富満さんも、今年初めてチャイルズ・ヴァレーに行ったとのことですが、ナパヴァレーの中心部から車で30分くらいかかるそうです。途中で不安になるほどの田舎で、携帯電話の電波も通じません。
ヴァレーと名前が付いているように、ヴァカ山脈を越えた先の谷になります。標高はナパヴァレーのヴァレーフロアと比べれば高いですが、ハウエル・マウンテンなどの山のAVAと比べれば低いです。土壌も火山性の岩もありますが、シルトローム層など沖積世の土壌もあり、場所によって様々です。
AVAが策定されたのは1999年で、ナパの中では11番目と比較的遅くなっています。歴史を紐解くと1841年にジョセフ・バリンジャー・チャイルズという人がメキシコ総督から土地を譲り受けて入植し、製粉所を造ったというのが、この地に人が入っていった最初のようです。このあと、フランシス・シーバスという人に土地を一部売却し、その人がワイナリーを設立しました。人里離れたところでフィロキセラの被害もあまりありませんでしたが、禁酒法でブドウ栽培は中断し、1970年代にVolker Eisele(フォルカー・アイズリー)が設立されて、ようやく本格的なワイン造りが始まりました。AVAの申請もVolker Eiseleが中心になって行いました。現在でもワイナリーは5つくらいしかない知られざるAVAです。

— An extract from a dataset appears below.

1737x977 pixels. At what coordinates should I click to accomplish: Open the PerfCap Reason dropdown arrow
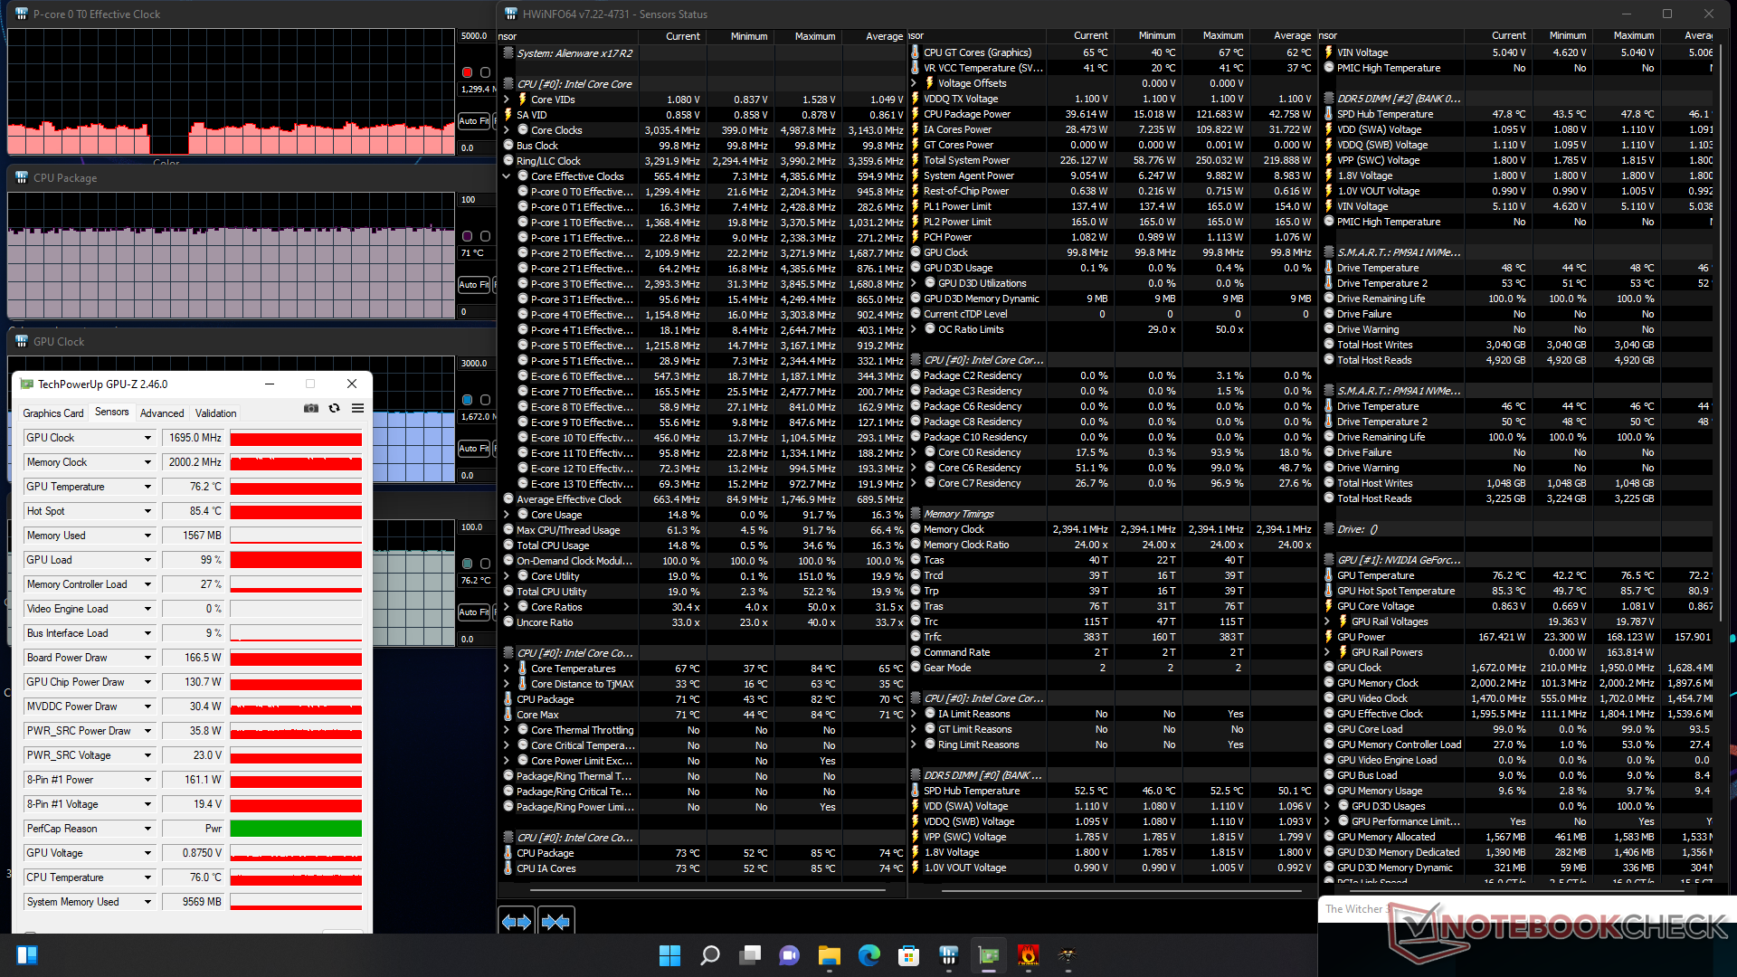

気候的には、海から遠く暖かいのかと思っていましたが、夏でも夜には気温が10℃を下回るという意外なほどの涼しさです。霧も入ってくるのだそうです。また、風が強いのも特徴です。
Maxvilleはここで1025エーカーという広大な土地を所有しています。その中の625エーカーは「Napa Valley Land Trust」に登録してあり、その土地は永久に開発の対象外となっています。ワイナリーの設立は1974年で、近くを流れるMaxwell Creekという川と「ville」を組み合わせたそうです。ワイナリーは太陽光発電などを採用して自然と調和して作っていくことを狙っています。
4種類のワインを試飲しました。
2021 Malbec
黒っぽい果実味に土や埃のようなテクスチャー。酸高く、渋みもしっかりあります。オレンジピールのような風味も。洗練されたというよりもどっしりとした力強さを感じるワイン
2021 Merlot
ブルーベリーとレッド・チェリーの風味、酸もタンニンも高い。マルベックと比べると少しトーンが明るいが、力強さを感じるのは共通。酸の高さも共通する要素です。
2021 Cabernet Sauvignon
カシスに黒鉛、しなやかなタンニン。酸はマルベックやメルローと比べると柔らかでまろやか、全体になめらかなテクスチャーが印象的で素晴らしいカベルネ・ソーヴィニョン。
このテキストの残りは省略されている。